--- PAGE ---

Large spatial databases often labeled as geospatial big data exceed the capacity of commonly used computing systems as a result of data volume, variety, velocity, and veracity. Additional problems also labeled with V’s are cited, but the four primary ones are the most problematic and focus of this chapter (Li et al., 2016, Panimalar et al., 2017). Sources include satellites, aircraft and drone platforms, vehicles, geosocial networking services, mobile devices, and cameras. The problems in processing these data to extract useful information include query, analysis, and visualization. Data mining techniques and machine learning algorithms, such as deep convolutional neural networks, often are used with geospatial big data. The obvious problem is handling the large data volumes, particularly for input and output operations, requiring parallel read and write of the data, as well as high speed computers, disk services, and network transfer speeds. Additional problems of large spatial databases include the variety and heterogeneity of data requiring advanced algorithms to handle different data types and characteristics, and integration with other data. The velocity at which the data are acquired is a challenge, especially using today’s advanced sensors and the Internet of Things that includes millions of devices creating data on short temporal scales of micro seconds to minutes. Finally, the veracity, or truthfulness of large spatial databases is difficult to establish and validate, particularly for all data elements in the database.
Usery, E. L. (2019). Problems of Large Spatial Databases. The Geographic Information Science & Technology Body of Knowledge (2nd Quarter 2019 Edition), John P. Wilson (Ed.). DOI: 10.22224/gistbok/2019.2.13
This Topic is also available in the following editions:
DiBiase, D., DeMers, M., Johnson, A., Kemp, K., Luck, A. T., Plewe, B., and Wentz, E. (2006). Problems of large spatial databases. The Geographic Information Science & Technology Body of Knowledge. Washington, DC: Association of American Geographers.

--- DATASET CONTENT ---

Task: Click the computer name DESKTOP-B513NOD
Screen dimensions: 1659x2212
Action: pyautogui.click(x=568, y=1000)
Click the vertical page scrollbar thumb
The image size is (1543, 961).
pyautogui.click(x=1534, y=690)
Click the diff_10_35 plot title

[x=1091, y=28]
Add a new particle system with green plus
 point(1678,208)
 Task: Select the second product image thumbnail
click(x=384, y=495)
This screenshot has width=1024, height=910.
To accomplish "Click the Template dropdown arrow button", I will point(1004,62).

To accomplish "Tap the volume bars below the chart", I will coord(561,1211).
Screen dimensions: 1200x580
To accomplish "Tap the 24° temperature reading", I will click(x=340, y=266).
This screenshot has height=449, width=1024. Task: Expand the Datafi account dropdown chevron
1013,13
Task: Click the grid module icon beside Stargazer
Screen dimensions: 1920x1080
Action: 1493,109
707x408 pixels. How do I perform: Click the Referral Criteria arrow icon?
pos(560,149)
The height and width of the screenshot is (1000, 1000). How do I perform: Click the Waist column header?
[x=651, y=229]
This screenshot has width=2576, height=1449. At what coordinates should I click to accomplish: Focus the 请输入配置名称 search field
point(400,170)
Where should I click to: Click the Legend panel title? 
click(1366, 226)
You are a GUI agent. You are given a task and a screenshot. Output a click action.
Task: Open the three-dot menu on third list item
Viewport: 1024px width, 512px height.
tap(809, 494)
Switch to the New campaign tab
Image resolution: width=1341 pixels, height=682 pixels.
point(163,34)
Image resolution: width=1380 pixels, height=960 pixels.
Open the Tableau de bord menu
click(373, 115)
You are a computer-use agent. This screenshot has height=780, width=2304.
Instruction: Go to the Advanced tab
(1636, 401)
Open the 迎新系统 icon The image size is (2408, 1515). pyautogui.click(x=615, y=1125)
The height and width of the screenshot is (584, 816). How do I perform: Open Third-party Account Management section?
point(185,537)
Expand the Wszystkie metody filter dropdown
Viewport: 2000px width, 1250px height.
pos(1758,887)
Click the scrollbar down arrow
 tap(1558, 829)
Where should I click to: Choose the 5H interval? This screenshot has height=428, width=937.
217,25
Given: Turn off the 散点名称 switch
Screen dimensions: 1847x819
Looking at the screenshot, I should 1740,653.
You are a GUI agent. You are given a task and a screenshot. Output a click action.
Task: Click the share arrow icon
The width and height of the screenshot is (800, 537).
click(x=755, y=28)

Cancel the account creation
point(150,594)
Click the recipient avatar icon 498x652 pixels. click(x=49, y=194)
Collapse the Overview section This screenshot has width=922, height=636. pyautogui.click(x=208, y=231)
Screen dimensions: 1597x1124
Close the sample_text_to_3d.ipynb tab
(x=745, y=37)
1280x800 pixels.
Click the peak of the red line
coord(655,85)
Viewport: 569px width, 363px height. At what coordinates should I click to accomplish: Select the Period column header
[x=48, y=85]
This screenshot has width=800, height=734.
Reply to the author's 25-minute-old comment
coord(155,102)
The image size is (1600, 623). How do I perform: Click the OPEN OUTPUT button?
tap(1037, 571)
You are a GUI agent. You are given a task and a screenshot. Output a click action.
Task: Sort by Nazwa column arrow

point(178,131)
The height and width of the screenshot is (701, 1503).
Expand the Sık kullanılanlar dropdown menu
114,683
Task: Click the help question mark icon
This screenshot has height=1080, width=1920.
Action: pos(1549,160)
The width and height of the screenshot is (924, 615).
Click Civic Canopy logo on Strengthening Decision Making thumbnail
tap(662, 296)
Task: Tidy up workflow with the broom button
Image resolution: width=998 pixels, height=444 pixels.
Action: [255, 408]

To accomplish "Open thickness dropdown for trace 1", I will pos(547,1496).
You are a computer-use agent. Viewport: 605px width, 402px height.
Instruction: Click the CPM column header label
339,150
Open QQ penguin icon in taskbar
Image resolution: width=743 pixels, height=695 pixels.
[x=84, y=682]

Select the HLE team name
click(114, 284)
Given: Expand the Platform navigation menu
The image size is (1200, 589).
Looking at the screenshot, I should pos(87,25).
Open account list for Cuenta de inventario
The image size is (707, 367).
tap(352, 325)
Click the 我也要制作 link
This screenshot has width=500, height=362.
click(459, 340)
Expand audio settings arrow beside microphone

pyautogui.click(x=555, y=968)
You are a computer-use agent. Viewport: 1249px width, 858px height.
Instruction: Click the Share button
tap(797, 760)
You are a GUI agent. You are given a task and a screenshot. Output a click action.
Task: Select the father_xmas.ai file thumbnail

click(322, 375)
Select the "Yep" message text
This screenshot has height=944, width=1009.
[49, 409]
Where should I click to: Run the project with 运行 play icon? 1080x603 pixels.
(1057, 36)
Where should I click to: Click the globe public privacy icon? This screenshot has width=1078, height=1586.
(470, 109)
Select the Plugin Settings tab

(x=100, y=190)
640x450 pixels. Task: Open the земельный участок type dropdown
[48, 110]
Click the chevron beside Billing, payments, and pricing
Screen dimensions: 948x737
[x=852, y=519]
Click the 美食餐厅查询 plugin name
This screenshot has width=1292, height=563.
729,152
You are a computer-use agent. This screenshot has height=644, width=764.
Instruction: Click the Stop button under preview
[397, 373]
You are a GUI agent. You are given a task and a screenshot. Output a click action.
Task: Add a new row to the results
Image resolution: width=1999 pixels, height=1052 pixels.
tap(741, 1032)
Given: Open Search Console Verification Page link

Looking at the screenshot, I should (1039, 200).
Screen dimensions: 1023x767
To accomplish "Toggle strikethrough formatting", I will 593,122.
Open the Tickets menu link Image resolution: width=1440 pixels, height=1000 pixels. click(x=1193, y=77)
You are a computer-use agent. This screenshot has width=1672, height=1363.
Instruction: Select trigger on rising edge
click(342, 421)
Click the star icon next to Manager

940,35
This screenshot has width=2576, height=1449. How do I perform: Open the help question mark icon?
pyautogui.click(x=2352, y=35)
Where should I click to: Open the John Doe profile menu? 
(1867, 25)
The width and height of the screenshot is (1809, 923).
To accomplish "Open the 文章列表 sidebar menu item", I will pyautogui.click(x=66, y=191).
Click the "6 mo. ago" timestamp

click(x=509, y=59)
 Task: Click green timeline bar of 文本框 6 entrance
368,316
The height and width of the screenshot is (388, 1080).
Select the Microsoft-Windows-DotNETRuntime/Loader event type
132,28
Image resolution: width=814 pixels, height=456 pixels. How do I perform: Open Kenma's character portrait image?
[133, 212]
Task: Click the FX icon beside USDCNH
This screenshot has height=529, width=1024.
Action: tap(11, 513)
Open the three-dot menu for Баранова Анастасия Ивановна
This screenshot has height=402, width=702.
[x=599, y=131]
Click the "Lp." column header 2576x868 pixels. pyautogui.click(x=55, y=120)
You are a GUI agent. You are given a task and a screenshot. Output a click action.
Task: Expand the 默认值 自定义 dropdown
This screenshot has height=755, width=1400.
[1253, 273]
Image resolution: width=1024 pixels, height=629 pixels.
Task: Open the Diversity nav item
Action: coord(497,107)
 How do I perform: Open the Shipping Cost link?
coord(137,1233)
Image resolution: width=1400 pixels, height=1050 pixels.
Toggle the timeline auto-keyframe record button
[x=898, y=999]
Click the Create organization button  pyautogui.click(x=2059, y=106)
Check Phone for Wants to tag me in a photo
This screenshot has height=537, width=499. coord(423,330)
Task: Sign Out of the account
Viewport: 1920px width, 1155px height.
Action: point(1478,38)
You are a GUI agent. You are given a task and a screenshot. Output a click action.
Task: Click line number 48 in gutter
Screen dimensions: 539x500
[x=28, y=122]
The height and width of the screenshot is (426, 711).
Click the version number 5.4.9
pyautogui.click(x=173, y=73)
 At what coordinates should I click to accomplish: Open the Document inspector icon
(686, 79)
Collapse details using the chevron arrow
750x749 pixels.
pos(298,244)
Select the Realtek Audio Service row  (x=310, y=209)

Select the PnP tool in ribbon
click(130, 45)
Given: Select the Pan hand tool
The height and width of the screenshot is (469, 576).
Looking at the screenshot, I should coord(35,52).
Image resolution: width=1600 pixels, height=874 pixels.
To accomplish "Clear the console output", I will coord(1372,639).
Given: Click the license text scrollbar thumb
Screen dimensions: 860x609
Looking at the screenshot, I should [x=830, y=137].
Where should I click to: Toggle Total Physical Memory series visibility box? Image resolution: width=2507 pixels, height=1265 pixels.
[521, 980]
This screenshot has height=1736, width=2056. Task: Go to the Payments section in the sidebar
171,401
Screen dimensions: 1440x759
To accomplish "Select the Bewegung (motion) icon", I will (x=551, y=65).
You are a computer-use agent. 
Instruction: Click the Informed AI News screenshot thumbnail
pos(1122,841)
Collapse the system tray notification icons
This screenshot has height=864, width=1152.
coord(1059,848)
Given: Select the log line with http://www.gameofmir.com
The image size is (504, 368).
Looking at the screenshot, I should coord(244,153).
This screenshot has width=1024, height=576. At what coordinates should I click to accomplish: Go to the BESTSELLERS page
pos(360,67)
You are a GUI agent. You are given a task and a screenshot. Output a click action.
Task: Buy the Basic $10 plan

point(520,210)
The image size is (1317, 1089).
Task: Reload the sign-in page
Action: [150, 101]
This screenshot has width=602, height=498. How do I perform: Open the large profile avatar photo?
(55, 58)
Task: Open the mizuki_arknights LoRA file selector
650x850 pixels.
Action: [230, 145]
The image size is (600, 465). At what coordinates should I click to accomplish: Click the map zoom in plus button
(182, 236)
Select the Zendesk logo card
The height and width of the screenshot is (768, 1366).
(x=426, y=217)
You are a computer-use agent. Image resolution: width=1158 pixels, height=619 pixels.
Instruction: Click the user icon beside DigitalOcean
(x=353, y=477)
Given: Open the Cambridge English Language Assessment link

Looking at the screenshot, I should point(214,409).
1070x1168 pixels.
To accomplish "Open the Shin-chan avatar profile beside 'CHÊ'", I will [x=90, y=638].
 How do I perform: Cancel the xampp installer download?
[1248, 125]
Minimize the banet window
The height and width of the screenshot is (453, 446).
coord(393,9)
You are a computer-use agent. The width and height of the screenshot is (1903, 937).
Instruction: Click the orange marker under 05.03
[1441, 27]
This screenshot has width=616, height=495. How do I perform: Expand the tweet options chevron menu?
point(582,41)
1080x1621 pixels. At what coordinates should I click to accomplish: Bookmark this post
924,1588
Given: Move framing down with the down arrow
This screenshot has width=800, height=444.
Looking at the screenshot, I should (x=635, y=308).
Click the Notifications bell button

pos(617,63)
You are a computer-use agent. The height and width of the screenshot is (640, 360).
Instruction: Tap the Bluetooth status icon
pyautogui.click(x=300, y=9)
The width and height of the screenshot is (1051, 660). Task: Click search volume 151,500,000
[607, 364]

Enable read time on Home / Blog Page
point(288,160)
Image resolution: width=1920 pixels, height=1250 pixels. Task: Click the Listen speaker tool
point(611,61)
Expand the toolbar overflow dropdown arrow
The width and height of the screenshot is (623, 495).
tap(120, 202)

---

Copy the page on large spatial databases between "Usery, E. L." and "of American Geographers.", inclusive, switching "Body of Knowledge" to "Knowledge Base" wherever it appears.

Usery, E. L. (2019). Problems of Large Spatial Databases. The Geographic Information Science & Technology Knowledge Base (2nd Quarter 2019 Edition), John P. Wilson (Ed.). DOI: 10.22224/gistbok/2019.2.13
This Topic is also available in the following editions:
DiBiase, D., DeMers, M., Johnson, A., Kemp, K., Luck, A. T., Plewe, B., and Wentz, E. (2006). Problems of large spatial databases. The Geographic Information Science & Technology Knowledge Base. Washington, DC: Association of American Geographers.